BYU students who are not members of The Church of Jesus Christ of Latter-day Saints are encouraged to enroll in BYU’s religion courses geared specifically to those who may not be familiar with the Church.

According to Todd Hollingshead, Media Relations and Information Manager at BYU, about 98.5% of the student population identifies as members of The Church of Jesus Christ of Latter-day Saints. According to these statistics, less than 2% of the BYU student population either identifies with a different religion or no religion at all.

All BYU students, regardless of religious denomination, are required to take 14 credit hours of religion over the course of their college career in order to graduate from BYU. For the majority of BYU students who are members of the Church, these course requirements are not unusual after years of participation in church services and seminary classes. However, for students who do not identify as members of the Church, the content and language of these religion classes can be unfamiliar.

Because of this, BYU offers a number of introductory religion courses for students who come to BYU without an understanding of the Church’s theology.

According to University Chaplain James Slaughter, BYUSA’s Student Advisory Council proposed the creation of non-LDS religion classes several times before the classes were approved by the President’s Council and were implemented just before the COVID-19 pandemic in 2020. These classes build upon the Religion 100 course and offer non-LDS-specific sections for required religion courses such as Book of Mormon and Foundations of the Restoration.

Professor Lloyd Newell has taught Religion 100: Introduction to The Church of Jesus Christ of Latter-day Saints for about 10 years. The purpose of Religion 100, Newell said, is to be a preliminary first step to expose students to who and what BYU is all about.

“It’s meant to cover the history and the doctrine of The Church of Jesus Christ of Latter-day Saints,” Newell said.

Newell explained the curriculum as fairly basic and introductory because most of the students are unfamiliar with the Church.

In addition to the factual aspect of Church education, Newell gives students the opportunity to experience the culture and community of the religion. As part of the coursework, Newell has his students attend a church meeting and attend BYU’s Tuesday morning devotional as well as watch a session of General Conference.

Newell expressed many of his students come from all over the world, and said some of the reasons non-LDS students decide to study at BYU include its well-known positive reputation, specific programs they have an interest in, the safe campus and scholarship opportunities. 

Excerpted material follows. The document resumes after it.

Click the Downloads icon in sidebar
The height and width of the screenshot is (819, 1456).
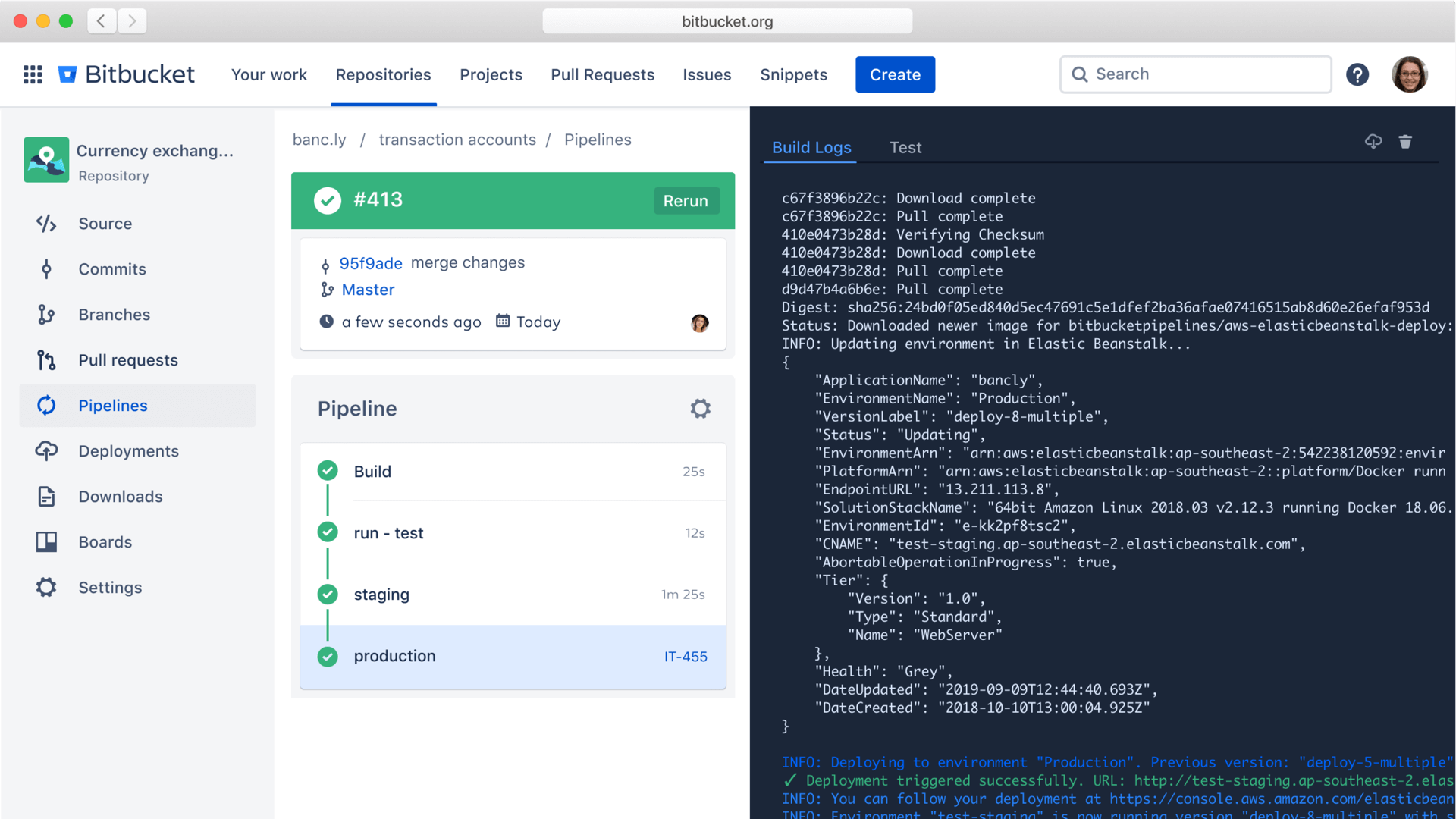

Emilie Mikkelsen, a 22-year-old BYU junior from Denmark studying marketing, is one such student. 

Mikkelsen came to BYU through a scholarship established in her hometown. As a non-LDS BYU student, she said the new religion courses have been helpful in explaining terms that may be unfamiliar to those outside of the Church.

“The vocabulary just within the Church is so big,” Mikkelsen said. “There were so many words that I didn’t even know … when I first got here.”

Mikkelsen said although she is in the minority, she has always felt welcomed by the BYU community. She expressed love and appreciation for BYU and Utah, but said her favorite part of her BYU experience has been the relationships she has formed.

“Most of all it’s been the people that have been the best part,” Mikkelsen said.

Newell emphasized the courses are not intended to preach or proselyte to students, but rather to simply teach the doctrine of the Church. He appreciates the meaningful relationships that form within the non-LDS student classes as they are introduced to the Church and grow accustomed to BYU culture.